### TASK DETAILS
Could you reproduce the records, requests included, starting with the line containing "Task: Select the Smiling Mind row title" and going on through the line containing "I will point(390,295).", with each coordinate in the answers shifted by -90?

### DATA PROVIDED
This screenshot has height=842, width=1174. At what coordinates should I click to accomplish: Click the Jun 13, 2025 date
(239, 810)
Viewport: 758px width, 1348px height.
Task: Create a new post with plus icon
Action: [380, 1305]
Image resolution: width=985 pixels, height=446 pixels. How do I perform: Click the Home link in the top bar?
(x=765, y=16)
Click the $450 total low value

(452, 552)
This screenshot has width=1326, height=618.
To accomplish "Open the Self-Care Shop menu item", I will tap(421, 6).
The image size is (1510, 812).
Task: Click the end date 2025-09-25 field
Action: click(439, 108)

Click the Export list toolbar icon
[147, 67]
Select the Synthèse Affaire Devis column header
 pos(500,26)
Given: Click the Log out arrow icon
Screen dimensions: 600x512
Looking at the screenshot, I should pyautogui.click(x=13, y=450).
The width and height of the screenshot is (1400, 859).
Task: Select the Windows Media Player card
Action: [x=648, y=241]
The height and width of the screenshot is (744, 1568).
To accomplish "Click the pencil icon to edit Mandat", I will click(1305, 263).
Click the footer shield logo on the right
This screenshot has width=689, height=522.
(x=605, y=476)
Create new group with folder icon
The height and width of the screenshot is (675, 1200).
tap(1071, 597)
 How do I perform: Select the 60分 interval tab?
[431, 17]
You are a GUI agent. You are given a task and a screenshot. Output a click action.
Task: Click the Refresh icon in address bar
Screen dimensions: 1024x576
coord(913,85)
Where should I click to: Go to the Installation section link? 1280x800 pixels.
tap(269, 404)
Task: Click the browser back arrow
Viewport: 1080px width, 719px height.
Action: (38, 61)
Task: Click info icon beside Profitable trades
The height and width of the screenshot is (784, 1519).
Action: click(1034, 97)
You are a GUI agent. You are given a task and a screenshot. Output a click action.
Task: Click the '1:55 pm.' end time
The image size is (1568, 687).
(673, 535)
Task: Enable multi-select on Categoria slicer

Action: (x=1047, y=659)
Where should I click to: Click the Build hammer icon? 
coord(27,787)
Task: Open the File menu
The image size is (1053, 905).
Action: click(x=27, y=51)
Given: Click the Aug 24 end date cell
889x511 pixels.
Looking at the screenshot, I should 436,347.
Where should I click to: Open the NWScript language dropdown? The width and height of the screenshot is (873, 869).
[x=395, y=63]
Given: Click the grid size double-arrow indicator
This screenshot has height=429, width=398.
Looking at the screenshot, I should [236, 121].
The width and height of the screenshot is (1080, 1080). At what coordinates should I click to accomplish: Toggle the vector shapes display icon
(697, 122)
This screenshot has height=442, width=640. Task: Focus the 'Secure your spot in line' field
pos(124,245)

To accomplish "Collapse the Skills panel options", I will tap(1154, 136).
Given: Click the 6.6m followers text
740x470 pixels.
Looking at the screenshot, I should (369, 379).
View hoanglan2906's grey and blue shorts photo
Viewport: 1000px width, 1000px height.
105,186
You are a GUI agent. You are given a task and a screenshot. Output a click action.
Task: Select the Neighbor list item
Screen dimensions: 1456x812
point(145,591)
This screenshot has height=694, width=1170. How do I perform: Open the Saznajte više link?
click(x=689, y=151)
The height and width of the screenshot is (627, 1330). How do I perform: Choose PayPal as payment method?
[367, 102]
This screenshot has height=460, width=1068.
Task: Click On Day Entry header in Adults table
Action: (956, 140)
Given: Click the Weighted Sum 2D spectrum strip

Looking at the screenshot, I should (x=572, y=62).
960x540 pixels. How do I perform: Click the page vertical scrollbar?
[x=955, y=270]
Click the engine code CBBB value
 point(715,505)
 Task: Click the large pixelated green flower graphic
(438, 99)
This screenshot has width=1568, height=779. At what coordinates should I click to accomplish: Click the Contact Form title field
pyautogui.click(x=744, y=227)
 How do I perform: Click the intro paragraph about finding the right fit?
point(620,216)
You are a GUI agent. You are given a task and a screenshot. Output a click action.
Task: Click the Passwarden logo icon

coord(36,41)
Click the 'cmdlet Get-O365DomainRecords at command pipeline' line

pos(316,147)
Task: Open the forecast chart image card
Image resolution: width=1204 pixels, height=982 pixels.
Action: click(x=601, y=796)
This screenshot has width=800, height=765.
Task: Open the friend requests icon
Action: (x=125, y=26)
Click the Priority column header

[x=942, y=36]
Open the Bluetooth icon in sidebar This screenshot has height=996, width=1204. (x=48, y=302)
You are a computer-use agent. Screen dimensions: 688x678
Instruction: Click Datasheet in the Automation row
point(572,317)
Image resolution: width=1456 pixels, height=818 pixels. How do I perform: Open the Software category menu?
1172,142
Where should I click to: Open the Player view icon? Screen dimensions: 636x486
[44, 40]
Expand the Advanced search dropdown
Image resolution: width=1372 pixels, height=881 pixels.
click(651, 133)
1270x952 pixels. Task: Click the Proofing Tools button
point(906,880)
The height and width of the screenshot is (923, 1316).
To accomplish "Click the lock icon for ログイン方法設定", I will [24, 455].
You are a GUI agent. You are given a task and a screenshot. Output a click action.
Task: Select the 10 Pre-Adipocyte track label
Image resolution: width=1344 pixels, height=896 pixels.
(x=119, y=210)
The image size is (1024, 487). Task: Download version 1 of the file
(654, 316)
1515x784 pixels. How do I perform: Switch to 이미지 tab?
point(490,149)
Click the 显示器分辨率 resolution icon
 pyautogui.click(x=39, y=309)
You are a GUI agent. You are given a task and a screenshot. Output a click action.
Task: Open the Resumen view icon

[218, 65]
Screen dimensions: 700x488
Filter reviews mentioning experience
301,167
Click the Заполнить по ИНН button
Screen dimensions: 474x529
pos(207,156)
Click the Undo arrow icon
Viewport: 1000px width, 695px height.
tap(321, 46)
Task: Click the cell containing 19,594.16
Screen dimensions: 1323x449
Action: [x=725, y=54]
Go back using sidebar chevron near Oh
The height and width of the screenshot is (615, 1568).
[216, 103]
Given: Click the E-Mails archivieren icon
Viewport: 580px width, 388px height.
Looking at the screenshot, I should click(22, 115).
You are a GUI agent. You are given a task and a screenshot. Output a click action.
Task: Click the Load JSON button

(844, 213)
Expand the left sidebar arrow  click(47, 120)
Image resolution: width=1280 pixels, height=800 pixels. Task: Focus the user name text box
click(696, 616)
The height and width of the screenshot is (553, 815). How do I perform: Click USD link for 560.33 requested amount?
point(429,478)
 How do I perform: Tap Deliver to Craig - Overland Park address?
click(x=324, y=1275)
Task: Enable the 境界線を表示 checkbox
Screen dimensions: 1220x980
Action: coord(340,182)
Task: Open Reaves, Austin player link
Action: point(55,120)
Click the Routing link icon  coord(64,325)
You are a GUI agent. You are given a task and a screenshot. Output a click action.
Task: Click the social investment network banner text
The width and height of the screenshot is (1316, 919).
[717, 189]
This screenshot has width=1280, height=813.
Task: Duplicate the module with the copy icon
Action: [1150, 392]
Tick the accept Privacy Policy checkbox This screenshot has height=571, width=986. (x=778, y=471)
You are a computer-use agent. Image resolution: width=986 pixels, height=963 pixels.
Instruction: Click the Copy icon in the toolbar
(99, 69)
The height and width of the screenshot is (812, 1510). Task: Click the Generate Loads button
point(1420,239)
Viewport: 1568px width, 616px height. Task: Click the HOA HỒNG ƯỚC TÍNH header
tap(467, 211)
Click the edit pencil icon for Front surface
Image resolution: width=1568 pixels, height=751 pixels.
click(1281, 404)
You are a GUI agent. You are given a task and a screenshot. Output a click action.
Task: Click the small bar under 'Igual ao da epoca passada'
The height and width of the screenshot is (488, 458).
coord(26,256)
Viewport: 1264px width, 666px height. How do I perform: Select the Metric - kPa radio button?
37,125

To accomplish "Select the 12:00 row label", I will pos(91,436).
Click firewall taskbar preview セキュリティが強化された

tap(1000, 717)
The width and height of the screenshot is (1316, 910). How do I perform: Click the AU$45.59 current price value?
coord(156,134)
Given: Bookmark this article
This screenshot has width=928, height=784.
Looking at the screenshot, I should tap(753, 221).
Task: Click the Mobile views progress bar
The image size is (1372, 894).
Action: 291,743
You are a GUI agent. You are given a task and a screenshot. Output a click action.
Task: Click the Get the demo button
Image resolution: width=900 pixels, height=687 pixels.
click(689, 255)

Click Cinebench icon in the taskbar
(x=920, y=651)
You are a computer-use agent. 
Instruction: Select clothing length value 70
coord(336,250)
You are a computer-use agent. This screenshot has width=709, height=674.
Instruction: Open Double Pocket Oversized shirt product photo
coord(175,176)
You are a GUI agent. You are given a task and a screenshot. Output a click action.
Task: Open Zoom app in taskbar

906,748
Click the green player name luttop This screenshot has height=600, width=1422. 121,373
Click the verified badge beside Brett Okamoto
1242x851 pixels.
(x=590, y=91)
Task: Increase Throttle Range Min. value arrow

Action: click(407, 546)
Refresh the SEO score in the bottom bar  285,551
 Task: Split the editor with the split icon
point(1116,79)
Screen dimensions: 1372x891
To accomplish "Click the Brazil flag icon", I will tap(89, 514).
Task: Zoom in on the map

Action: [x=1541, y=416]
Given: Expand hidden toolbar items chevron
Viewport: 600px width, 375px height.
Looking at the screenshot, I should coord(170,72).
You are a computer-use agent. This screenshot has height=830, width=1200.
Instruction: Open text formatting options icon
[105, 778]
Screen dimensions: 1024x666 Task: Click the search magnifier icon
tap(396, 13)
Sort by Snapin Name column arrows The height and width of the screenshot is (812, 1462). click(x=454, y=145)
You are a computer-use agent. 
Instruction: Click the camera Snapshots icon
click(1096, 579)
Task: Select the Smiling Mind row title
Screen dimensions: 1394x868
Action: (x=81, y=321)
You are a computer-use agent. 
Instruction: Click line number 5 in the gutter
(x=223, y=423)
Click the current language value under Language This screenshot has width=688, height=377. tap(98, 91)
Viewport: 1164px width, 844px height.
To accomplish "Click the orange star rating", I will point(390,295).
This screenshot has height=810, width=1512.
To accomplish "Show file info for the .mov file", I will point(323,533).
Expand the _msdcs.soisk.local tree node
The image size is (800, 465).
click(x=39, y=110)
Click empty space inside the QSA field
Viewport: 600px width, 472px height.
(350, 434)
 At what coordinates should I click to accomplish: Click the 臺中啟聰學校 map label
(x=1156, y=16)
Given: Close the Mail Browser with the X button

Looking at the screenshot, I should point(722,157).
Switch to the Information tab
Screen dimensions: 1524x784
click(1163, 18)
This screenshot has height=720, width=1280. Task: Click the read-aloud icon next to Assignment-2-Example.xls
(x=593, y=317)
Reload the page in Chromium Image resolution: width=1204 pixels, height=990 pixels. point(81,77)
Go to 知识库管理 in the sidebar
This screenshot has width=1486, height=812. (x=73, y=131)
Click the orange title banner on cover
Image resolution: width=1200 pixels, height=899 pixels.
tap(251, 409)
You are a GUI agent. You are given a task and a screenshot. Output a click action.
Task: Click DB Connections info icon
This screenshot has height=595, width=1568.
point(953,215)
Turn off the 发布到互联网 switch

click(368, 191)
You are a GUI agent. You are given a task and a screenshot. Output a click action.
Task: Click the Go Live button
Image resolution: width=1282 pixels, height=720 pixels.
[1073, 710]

### SOLVED EXERCISE
Task: Select the Smiling Mind row title
Screen dimensions: 1394x868
Action: (x=-9, y=231)
You are a computer-use agent. 
Instruction: Click line number 5 in the gutter
(x=133, y=333)
Click the current language value under Language This screenshot has width=688, height=377. tap(8, 1)
Viewport: 1164px width, 844px height.
To accomplish "Click the orange star rating", I will point(300,205).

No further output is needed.